In fact, the German carmaker’s presence in the region predates Mr Orban's reindustrialisation policy. In 2008, Mercedes-Benz revealed plans to establish an $800m manufacturing plant in the city. And although since then the company has announced 11 other projects in central and eastern Europe, data from greenfield investment monitor fDi Markets shows that Kecskemét has successfully attracted two additional investments from the car company, convincing it to expand in a city that had little in the way of an industrial track record.
So why did Mercedes-Benz return to Kecskemét? Rainer Ruess, head of production planning at Mercedes-Benz Cars, points to factors such as the cooperation of local and national authorities and the knowhow of employees at the Kecskemét facility. “With the existing and the new plant, the site has excellent future prospects,” he says.
Existing employees might possess the skills and training, but what about filling new jobs? In a region known for its agricultural, rather than industrial, past, Mercedes-Benz already employs 4000 people, and the new plans look at employing another 2500.
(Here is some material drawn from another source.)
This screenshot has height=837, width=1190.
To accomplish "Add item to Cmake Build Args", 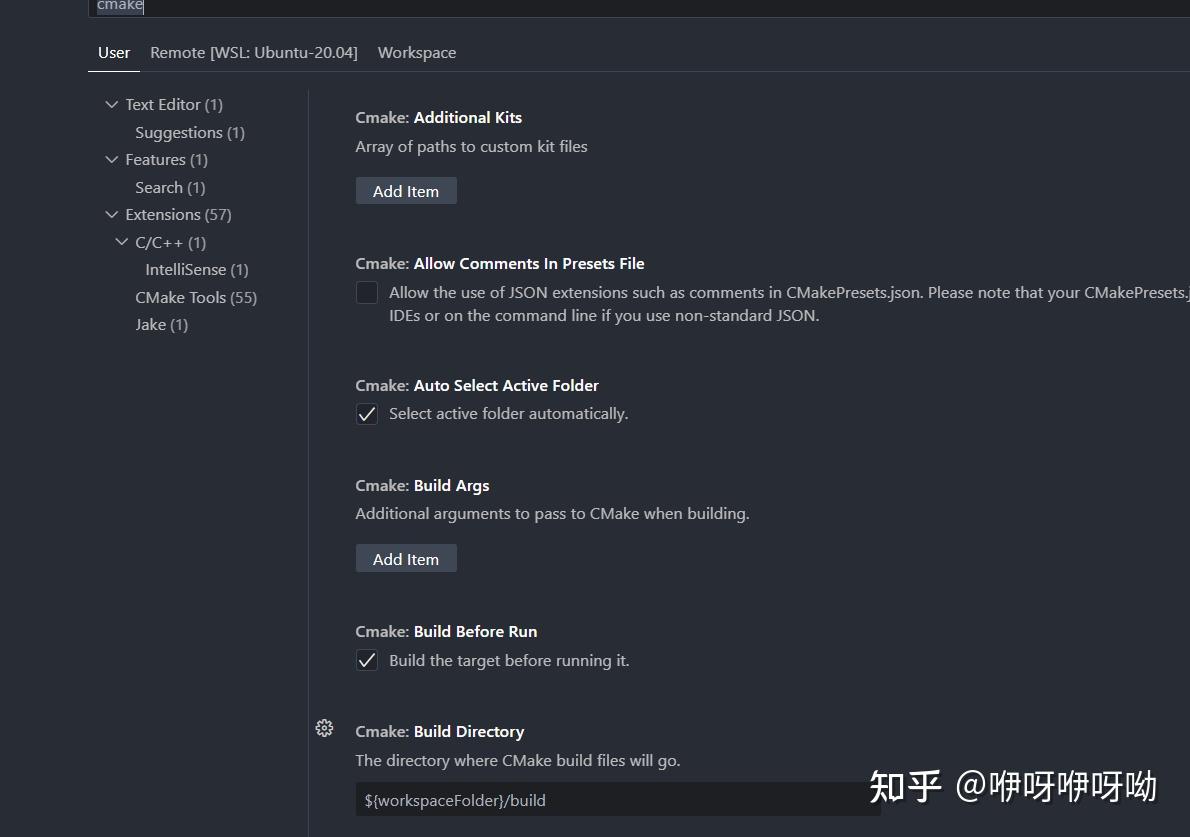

According to the president of the Hungarian Investment Promotion Agency (HIPA), Róbert Ésik, to ensure that the German giant remains satisfied with the Hungarian city, local and national authorities worked together with the company on a plan that will link the supply of graduates from local educational institutions, including vocational schools, with demand.
“This way, we could establish a comprehensive, long-term human resources plan which serves as a basis for the local and regional development plans of existing and potential investors,” he says.
While such local co-operation is not unusual, the VIP treatment rolled out for foreign investors in this deal might be. “More than 10 HIPA professionals from different areas such as infrastructure, human resources and state aid were involved intensively during the negotiation phase with the investor,” says Mr Ésik.
And without revealing the total value of subsidies provided to the German carmaker, he says projects such as this are eligible not only for help with training and tax write-offs, but can also receive financial assistance under Hungary's ‘VIP cash incentive’ programme.
Whether the switch to reindustrialisation and the VIP treatment shown to manufacturers will pay off in the long term remains to be seen, but in the case of Kecskemét the strategy appears to be working.The region in which the city is located has more than doubled its share of output in overall Hungarian industrial production since Mercedes-Benz announced its initial decision to start operating there.
So if he has not done so yet, Mr Orban should raise a glass of barack palinka to Kecskemét.